> STATED PROBLEM:
Rewrite the data below with every instance of "At what coordinates should I click to accomplish" swapped for "Where should I click to" and nothing else altered. Leave the pictures out of your answer.

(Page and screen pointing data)
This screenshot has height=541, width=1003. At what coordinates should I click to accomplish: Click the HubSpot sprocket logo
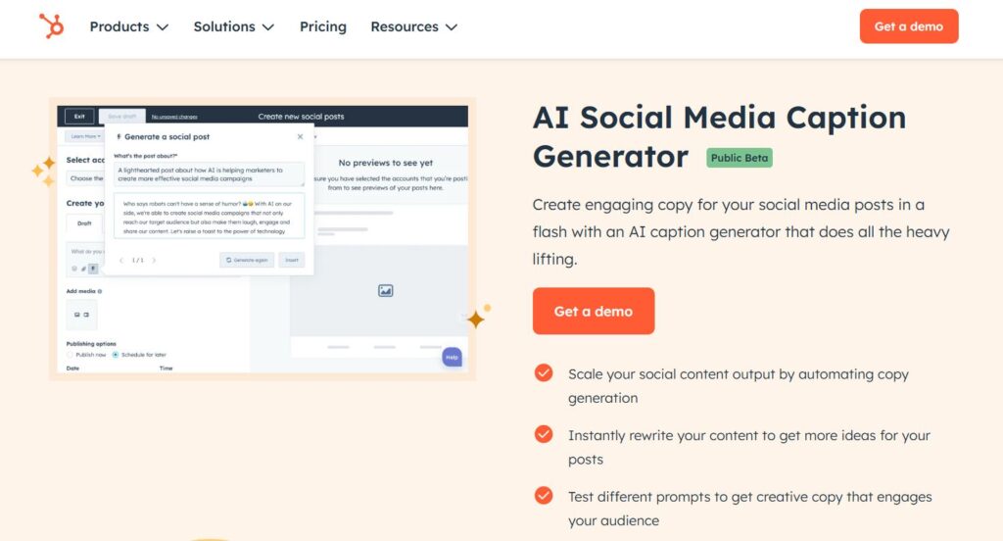tap(51, 26)
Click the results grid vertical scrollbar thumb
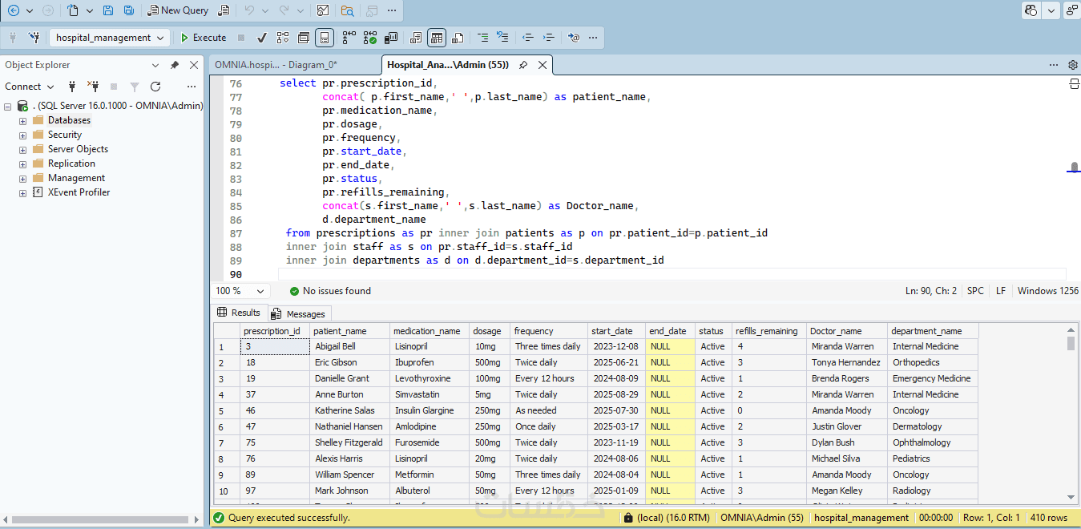1081x529 pixels. point(1071,343)
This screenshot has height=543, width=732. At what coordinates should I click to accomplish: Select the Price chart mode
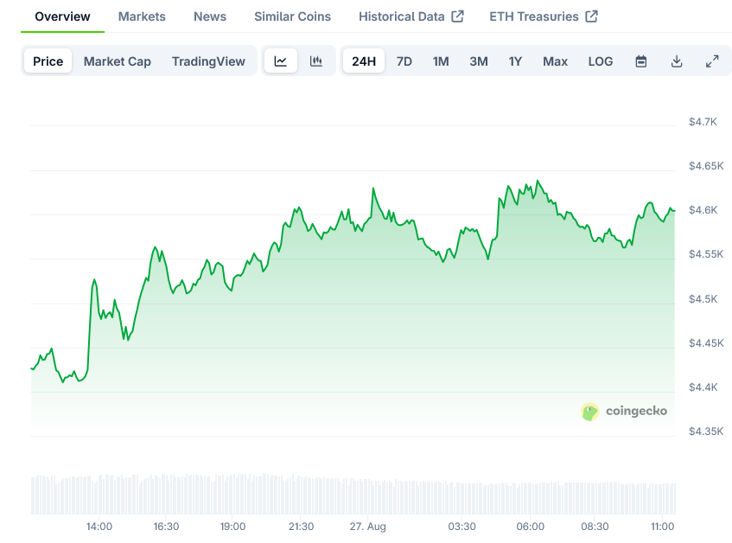click(48, 61)
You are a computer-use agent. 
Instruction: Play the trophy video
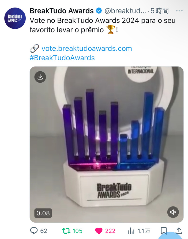pos(107,145)
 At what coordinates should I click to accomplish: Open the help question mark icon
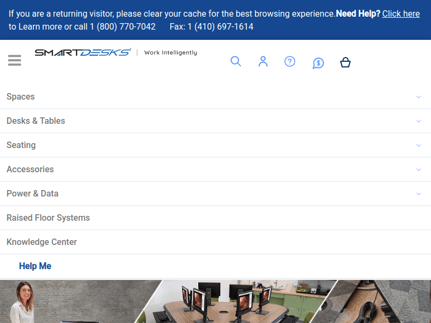pyautogui.click(x=290, y=61)
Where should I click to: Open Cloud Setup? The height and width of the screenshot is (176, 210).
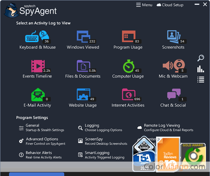pos(170,5)
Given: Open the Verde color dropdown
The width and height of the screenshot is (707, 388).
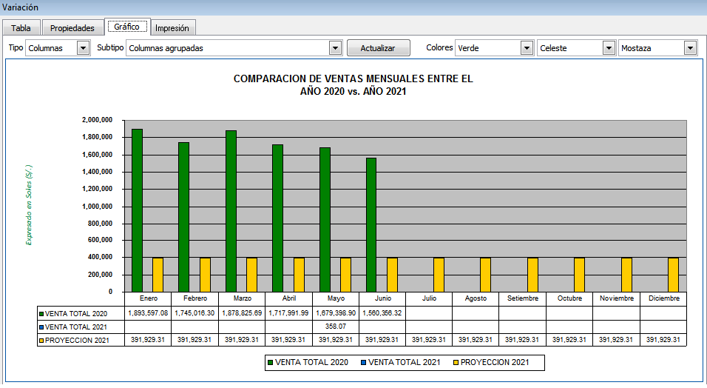Looking at the screenshot, I should pyautogui.click(x=527, y=48).
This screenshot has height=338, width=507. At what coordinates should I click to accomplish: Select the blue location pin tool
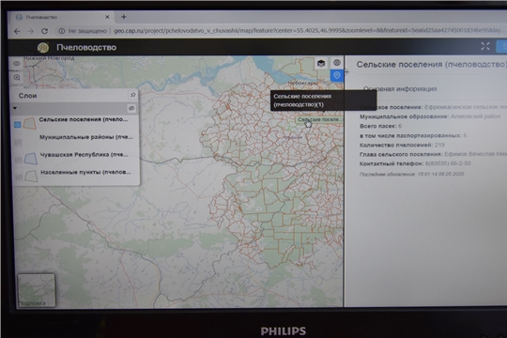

> EXERCISE OUTPUT:
This screenshot has height=541, width=1003. Where should I click to: Click the HubSpot sprocket logo
tap(51, 26)
Click the results grid vertical scrollbar thumb
1081x529 pixels. point(1071,343)
This screenshot has height=543, width=732. Where should I click to: Select the Price chart mode
click(48, 61)
You are a computer-use agent. 
Instruction: Play the trophy video
pos(107,145)
 Where should I click to: Open the help question mark icon
pyautogui.click(x=290, y=61)
Where should I click to: Open Cloud Setup? The height and width of the screenshot is (176, 210).
pos(170,5)
Given: Open the Verde color dropdown
The width and height of the screenshot is (707, 388).
Looking at the screenshot, I should pyautogui.click(x=527, y=48).
This screenshot has height=338, width=507. Where should I click to: Select the blue location pin tool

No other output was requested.